Every day in every way, people are unknowingly and for the most part unintentionally trying to make you into their version of you. Don't let them.
One of my first lessons as a therapist was to be a better listener. As a life coach I learned 'stop fixing' others. Even the famous author Stephen Covey taught me 'if you want to be understood, first understand'.
And yet, still I struggle too with being over bearing and a fixer, giving unsolicited advice. So I am sure the untrained have an even greater problem (or even lack of realizing) this tendency.
So just what is it that drives us to want to give unsolicited advice to others, even when they haven't asked us for it?

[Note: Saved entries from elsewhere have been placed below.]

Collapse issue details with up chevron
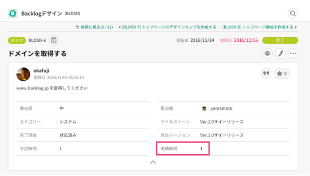 click(153, 162)
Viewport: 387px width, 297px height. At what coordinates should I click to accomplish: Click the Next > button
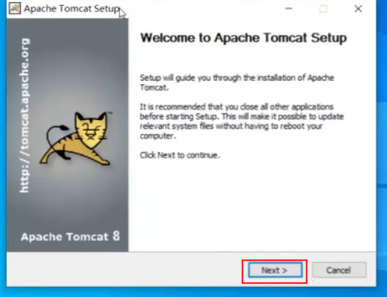click(275, 270)
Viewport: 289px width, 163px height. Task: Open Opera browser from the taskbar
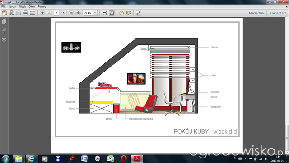(124, 158)
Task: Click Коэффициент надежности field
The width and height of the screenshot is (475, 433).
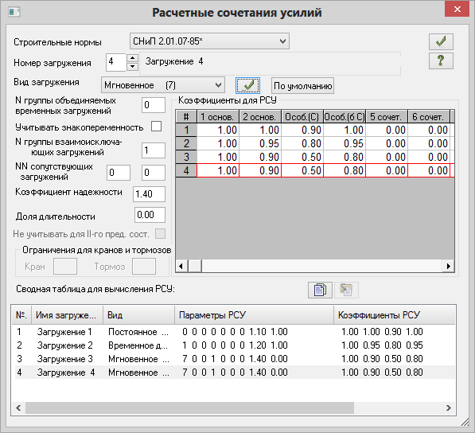Action: 149,194
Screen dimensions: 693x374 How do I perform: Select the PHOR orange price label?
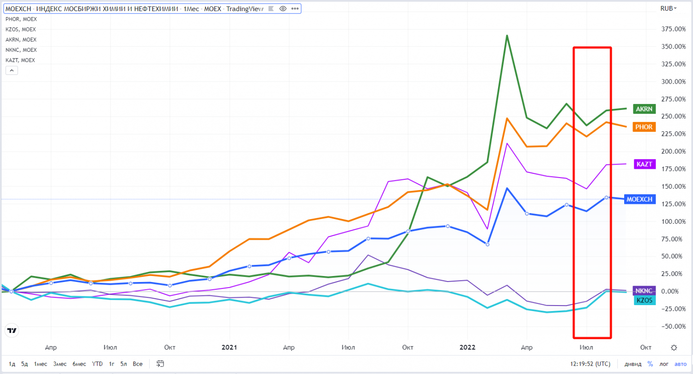644,127
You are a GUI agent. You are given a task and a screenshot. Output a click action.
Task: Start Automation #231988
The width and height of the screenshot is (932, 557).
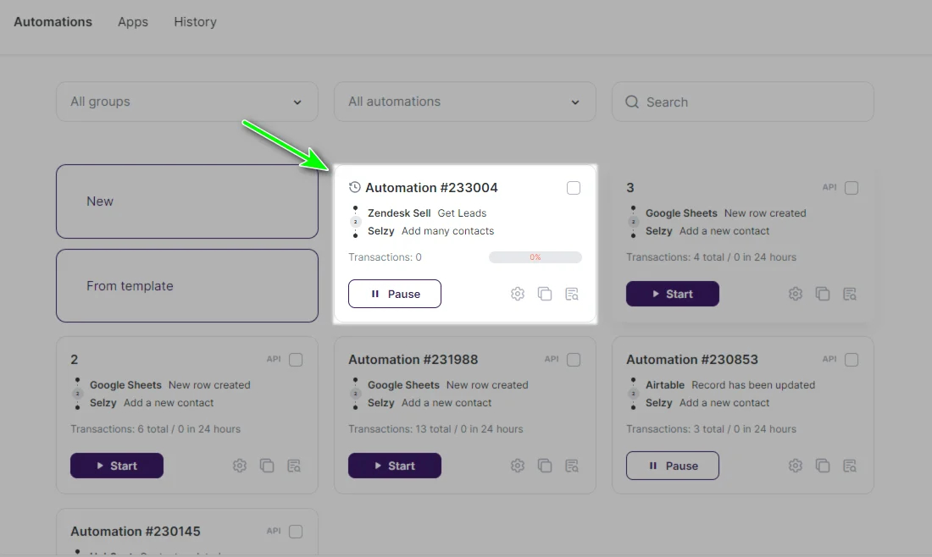coord(394,465)
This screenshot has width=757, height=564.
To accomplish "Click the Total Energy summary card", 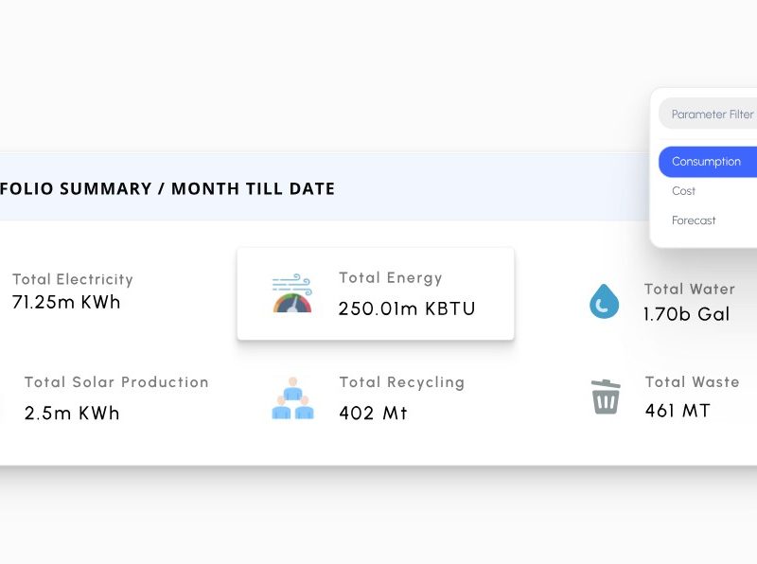I will (x=376, y=293).
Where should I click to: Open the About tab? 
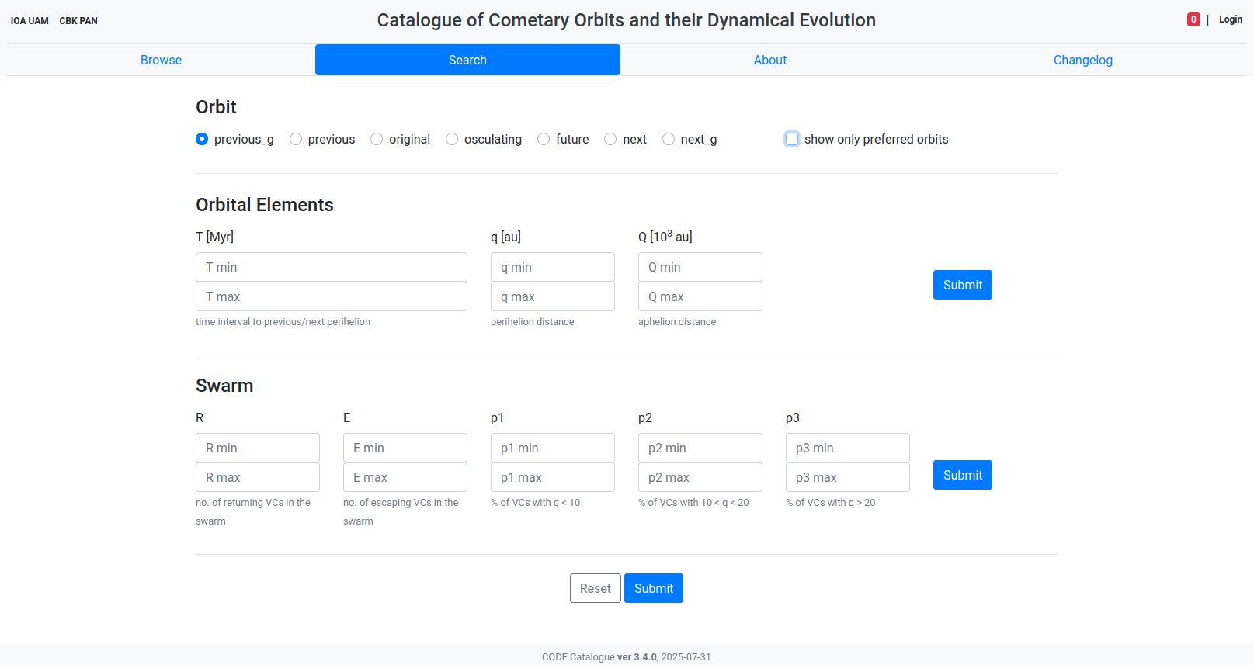769,60
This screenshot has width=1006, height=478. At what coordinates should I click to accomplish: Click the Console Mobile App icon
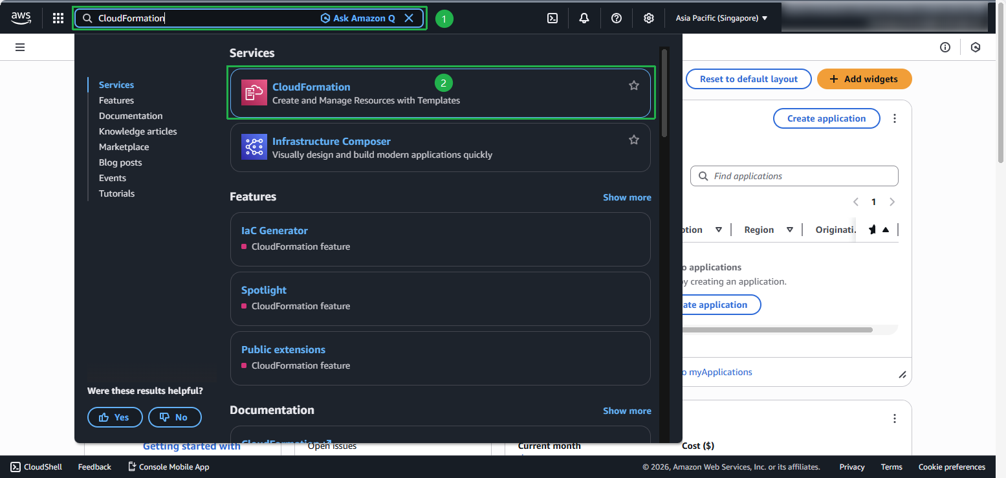click(131, 466)
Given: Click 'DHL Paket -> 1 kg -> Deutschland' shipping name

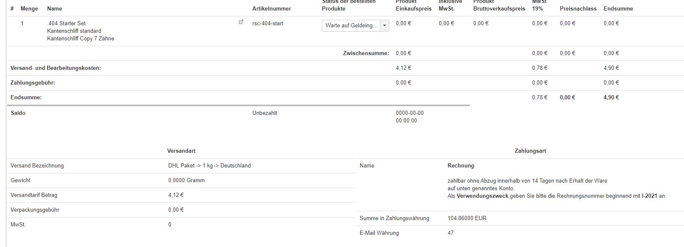Looking at the screenshot, I should click(x=209, y=165).
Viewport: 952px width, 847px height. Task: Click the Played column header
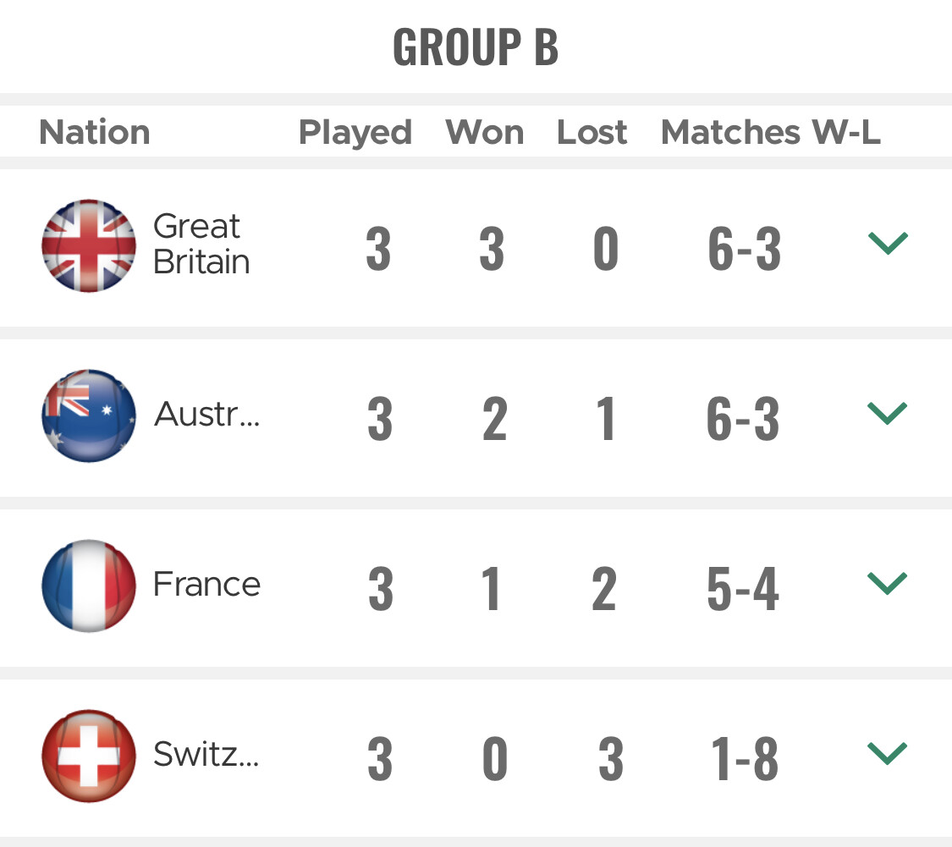[x=355, y=133]
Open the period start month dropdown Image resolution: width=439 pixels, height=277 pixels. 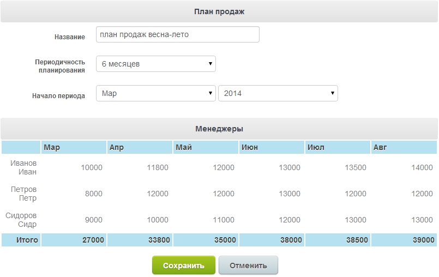coord(155,93)
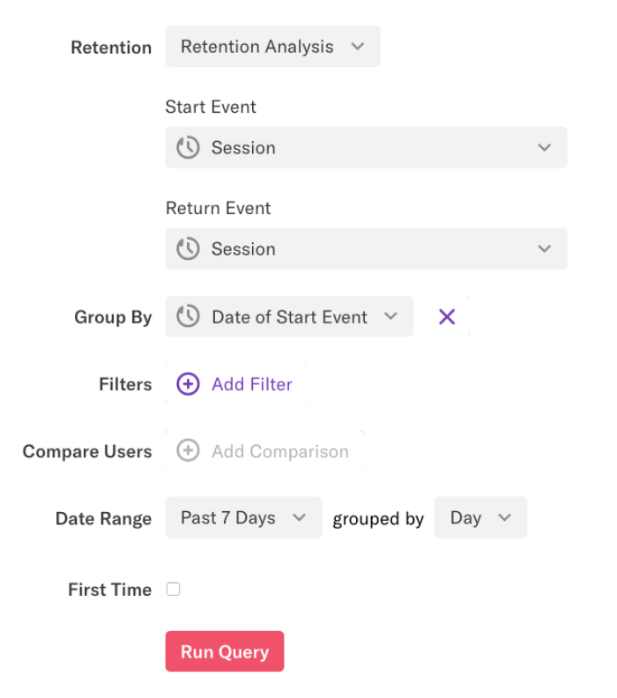Click the purple plus icon for filters

[188, 383]
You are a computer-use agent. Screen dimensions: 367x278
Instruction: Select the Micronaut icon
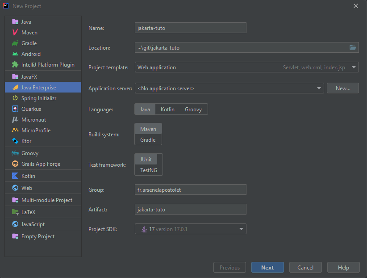[15, 120]
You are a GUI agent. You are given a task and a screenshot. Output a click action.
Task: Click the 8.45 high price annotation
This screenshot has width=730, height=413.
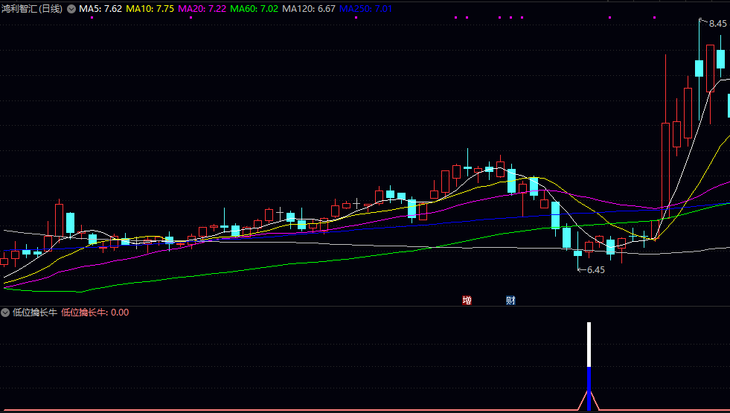coord(717,24)
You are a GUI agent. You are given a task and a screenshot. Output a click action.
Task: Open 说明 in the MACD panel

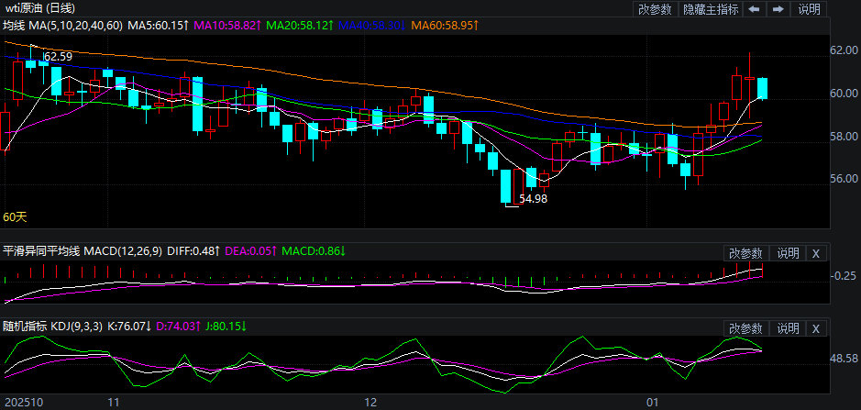788,253
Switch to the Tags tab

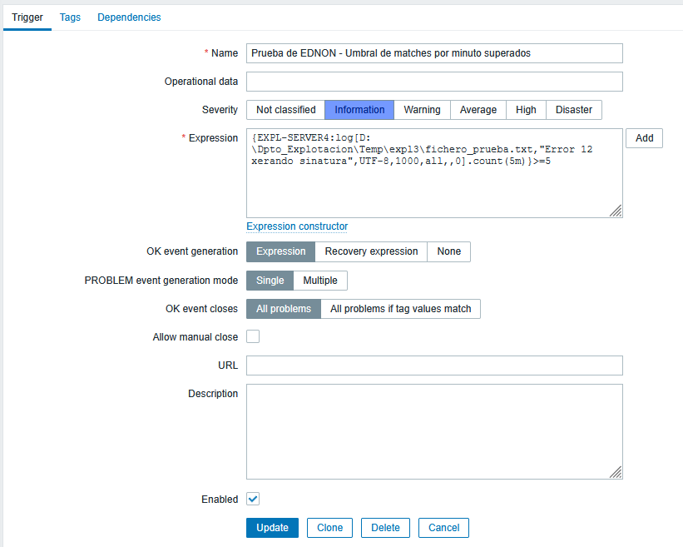pos(70,17)
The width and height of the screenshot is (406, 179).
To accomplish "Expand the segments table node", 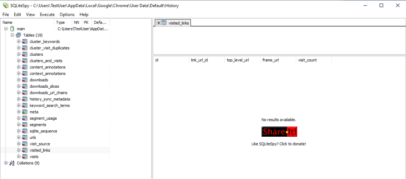I will (x=19, y=124).
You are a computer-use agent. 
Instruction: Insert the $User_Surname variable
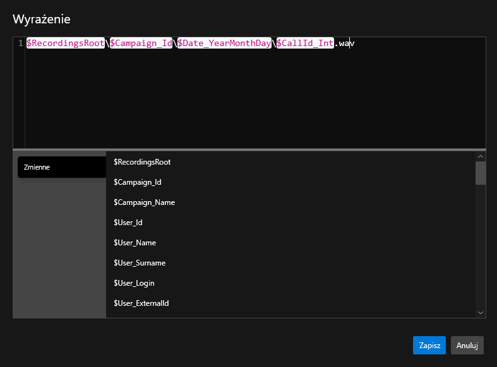(139, 263)
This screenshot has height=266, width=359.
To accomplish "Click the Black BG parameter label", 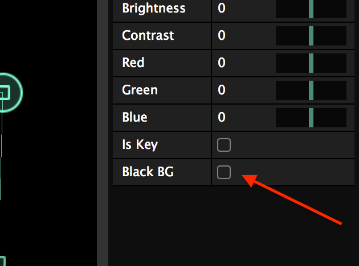I will (x=148, y=172).
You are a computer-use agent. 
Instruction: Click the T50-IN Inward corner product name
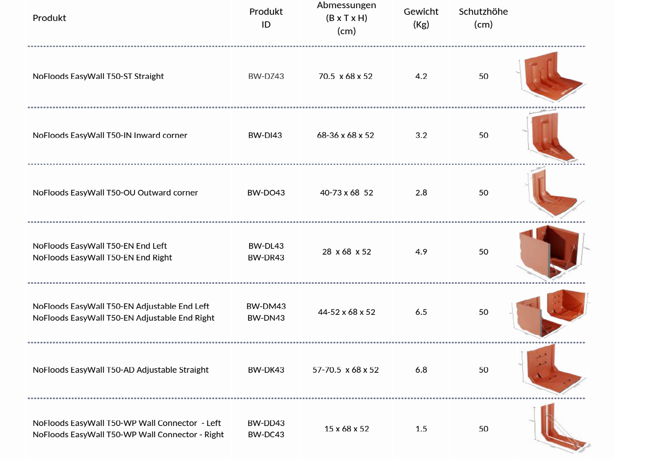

In my case I think it was a learned mechanism from family and society. In my family one of the memes is this idea of comparison: what do you mean you have a problem with that? why not just do what I do?
Many believe that when others complain that means they 'have to have an answer'. But, why do we think that? Are we just uncomfortable not being able to help? Not really knowing what to say?
So don't forget: We're not being rebellious when we don't do or say 'no' when people try to get us to do what we don't feel works for us. Sometimes it's true that if we try someone someone pushed on us it works. But is it sustainable? Maybe not?
Why? Because change from OUTSIDE tends not to sustain like changes we make from INSIDE. Why? Because what's significant or motivating to a person is personal to them. Just like for you.
So tomorrow when someone comes to you with a complaint or a problem, what are you going to 'do'?
I hope you took this post to heart. If you did, you will know exactly what to do!